(YOUR OBJECTIVE):
Keeping pictures out of the copy, restate each record word for word.
------------------------------------------------
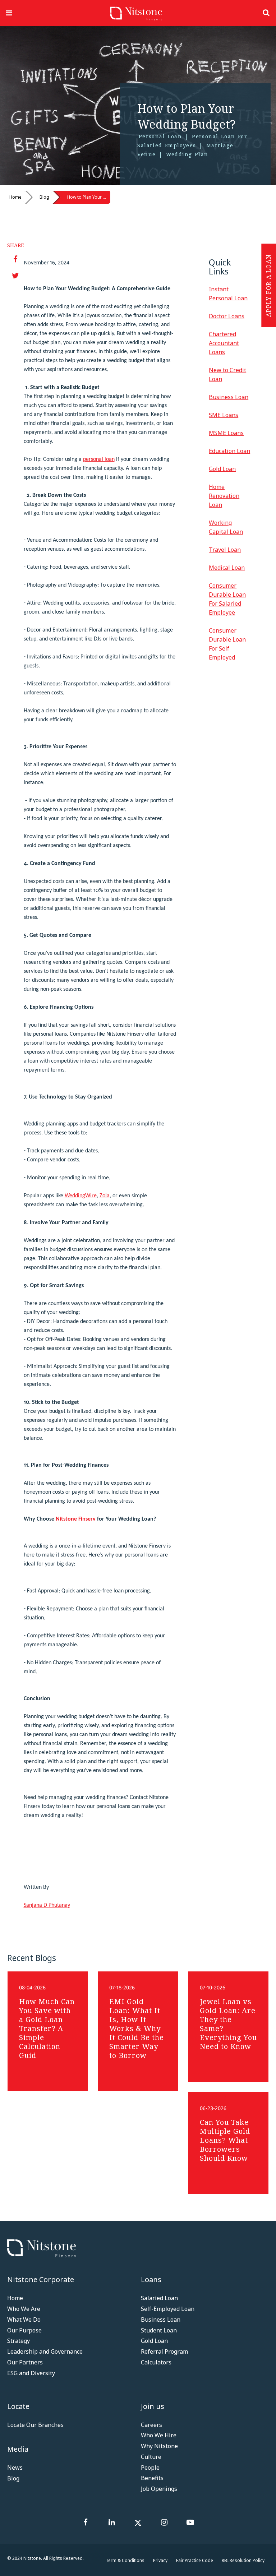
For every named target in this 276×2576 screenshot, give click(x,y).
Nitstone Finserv (76, 1519)
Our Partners (25, 2362)
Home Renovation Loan (224, 496)
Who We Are (23, 2309)
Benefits (152, 2478)
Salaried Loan (159, 2298)
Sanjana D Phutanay (47, 1905)
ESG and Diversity (31, 2373)
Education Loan (229, 451)
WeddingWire (81, 1196)
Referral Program (164, 2351)
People (150, 2467)
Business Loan (228, 397)
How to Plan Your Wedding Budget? (88, 197)
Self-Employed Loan (167, 2309)
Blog (44, 197)
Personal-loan (160, 136)
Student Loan (159, 2330)
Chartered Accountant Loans (224, 343)
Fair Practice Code (194, 2560)
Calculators (156, 2362)
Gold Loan (222, 469)
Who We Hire (158, 2435)
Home (15, 197)
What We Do (24, 2319)
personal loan (99, 459)
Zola (105, 1196)
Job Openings (159, 2489)
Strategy (18, 2341)
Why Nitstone (159, 2446)
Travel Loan (225, 550)
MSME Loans (226, 433)
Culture (151, 2457)
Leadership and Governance (45, 2351)
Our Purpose (24, 2330)
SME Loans (223, 415)
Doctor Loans (226, 316)
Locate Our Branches (35, 2425)
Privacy (160, 2560)
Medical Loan (227, 568)
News (15, 2467)
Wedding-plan (187, 154)
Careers (151, 2425)
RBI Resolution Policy (243, 2560)
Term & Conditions (125, 2560)
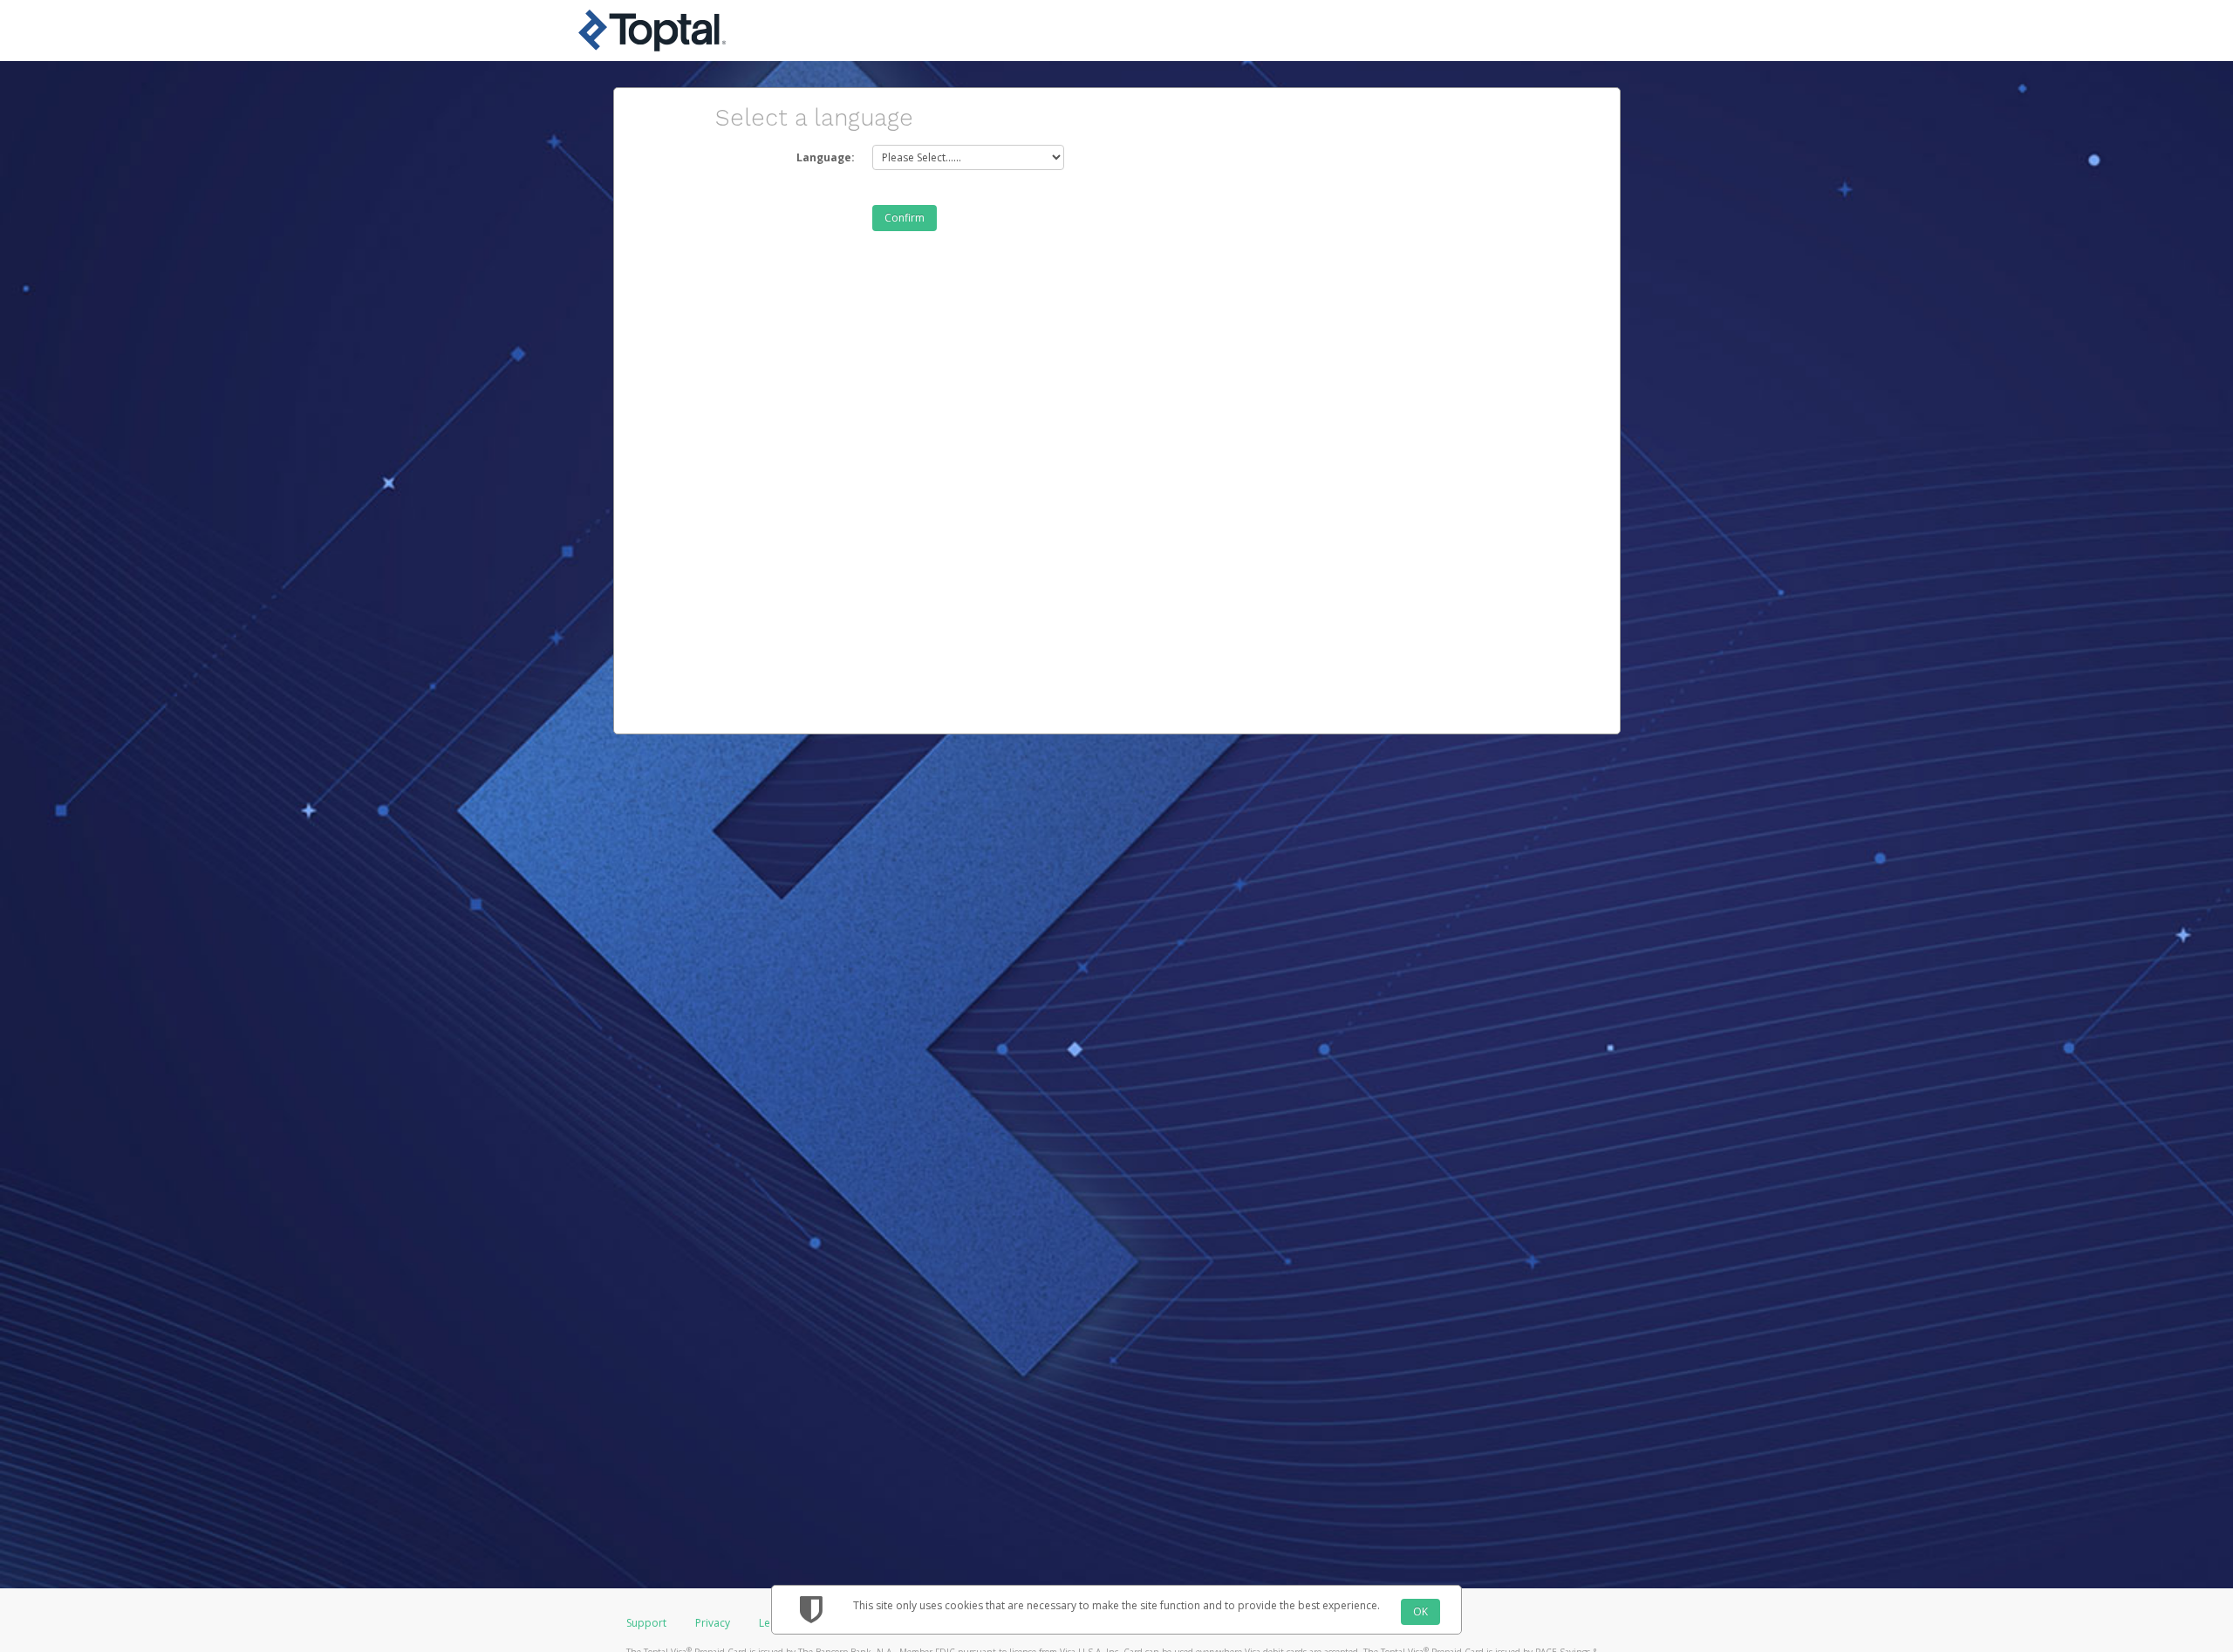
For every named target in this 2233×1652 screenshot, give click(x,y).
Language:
------------------------------------------------
(RESPONSE AREA):
For every named target in this 276×2576 screenshot, give click(x,y).
Nitstone Finserv (76, 1519)
Our Partners (25, 2362)
Home Renovation Loan (224, 496)
Who We Are (23, 2309)
Benefits (152, 2478)
Salaried Loan (159, 2298)
Sanjana D Phutanay (47, 1905)
ESG and Diversity (31, 2373)
Education Loan (229, 451)
WeddingWire (81, 1196)
Referral Program (164, 2351)
People (150, 2467)
Business Loan (228, 397)
How to Plan Your Wedding Budget? (88, 197)
Self-Employed Loan (167, 2309)
Blog (44, 197)
Personal-loan (160, 136)
Student Loan (159, 2330)
Chartered Accountant Loans (224, 343)
Fair Practice Code (194, 2560)
Calculators (156, 2362)
Gold Loan (222, 469)
Who We Hire (158, 2435)
Home (15, 197)
What We Do (24, 2319)
personal loan (99, 459)
Zola (105, 1196)
Job Openings (159, 2489)
Strategy (18, 2341)
Why Nitstone (159, 2446)
Travel Loan (225, 550)
MSME Loans (226, 433)
Culture (151, 2457)
Leadership and Governance (45, 2351)
Our Purpose (24, 2330)
SME Loans (223, 415)
Doctor Loans (226, 316)
Locate Our Branches (35, 2425)
Privacy (160, 2560)
Medical Loan (227, 568)
News (15, 2467)
Wedding-plan (187, 154)
Careers (151, 2425)
RBI Resolution Policy (243, 2560)
Term & Conditions (125, 2560)
For every named target in this 2233×1652 screenshot, give click(x,y).
Language:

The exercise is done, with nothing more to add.